Stated goal A -
Rewrite the listing with "Reload" swapped for "Refresh", leaving everything else unchanged.

Page -
- - -

It´ll need some time and close examination to realize that the crystal is a domed one. When receiving the watch my first thought was „oh another flat sapphire crystal" but closer inspection assured me it is slightly but definitely domed.

The case is water resistant to 5 ATM which is a nice atribute but not necessarily a must for a pilot´s watch.

Excursus 3: *Walter Fricker*

Since more than 25 years The Walter Fricker GmbH is a world wide known producer of quality cases. The headquarter is located at Pforzheim, very close to the Schauer/Stowa facilities. 
A subsidary firm is located in Switzerland. Together with Sinn the Walter Fricker GmbH is owner of the SUG (known for producing cases for Sinn watches) in Glashütte/Sachsen.

Fricker cases are designed inhouse in order to answer all demands. Construction and development of the Fricker cases ist done on high tech 3-D systems.

If required Fricker is able to produce complete watches (Private Label Brand).

The Fricker GmbH proudly presents a list of their references, I will stick to the most known brands:

	Alpha Time („Sawfish")
	Hanhart
	Jacques Etoile
	Junghans
	Kobold
	Lacher
	MarcelloC
	Mühle
	Robergé
	Nienaber
	Oris
	Point Tec (Junkers)
	RGM
	Sinn
	Schauer
	Temption
	Tutima.

The Dreadnought case, as some of you already may know, was also made by Fricker.

For further information I´d recommend to visit the Fricker web site which is available in english too: www.w-fricker.de/english.

3.3 Movement ETA 2801

The Stowa Flieger is outfitted with a handwinding movement from ETA - the ETA 2801.

Specs:
	11,5 lines = 25,6 mm diameter, height 3,35 mm
	17 jewels
	28.800 beats/h
	power reserve app. 46 hours
	hacking

Jörg Schauer and his crew did some additional work on the ETA 2801 to get it nicely finished
with

	Perlage on the base plate
	Stripes on the bridges
	„Sonnenschliff" on both gear wheels
	Blued screws (heated and not painted!)








The ETA 2801 is known since 1982 and is the base movement of the reliable and well known workhorses ETA 2824-2 and ETA 2836-2.

My Airman gains about 6 to 8 seconds per day which seems to be within the standards.

- - -

Supplied material -
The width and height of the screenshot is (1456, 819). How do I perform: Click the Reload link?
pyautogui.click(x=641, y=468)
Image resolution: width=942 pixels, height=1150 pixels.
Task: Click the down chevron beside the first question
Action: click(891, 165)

- - -

Stated goal B -
Quote the watch review word for word from "Excursus 3: *Walter" to "(Private Label Brand).".

Complete answer A -
The width and height of the screenshot is (1456, 819). How do I perform: Click the Refresh link?
pyautogui.click(x=641, y=468)
Image resolution: width=942 pixels, height=1150 pixels.
Task: Click the down chevron beside the first question
Action: click(891, 165)

Complete answer B -
Excursus 3: *Walter Fricker*

Since more than 25 years The Walter Fricker GmbH is a world wide known producer of quality cases. The headquarter is located at Pforzheim, very close to the Schauer/Stowa facilities. 
A subsidary firm is located in Switzerland. Together with Sinn the Walter Fricker GmbH is owner of the SUG (known for producing cases for Sinn watches) in Glashütte/Sachsen.

Fricker cases are designed inhouse in order to answer all demands. Construction and development of the Fricker cases ist done on high tech 3-D systems.

If required Fricker is able to produce complete watches (Private Label Brand).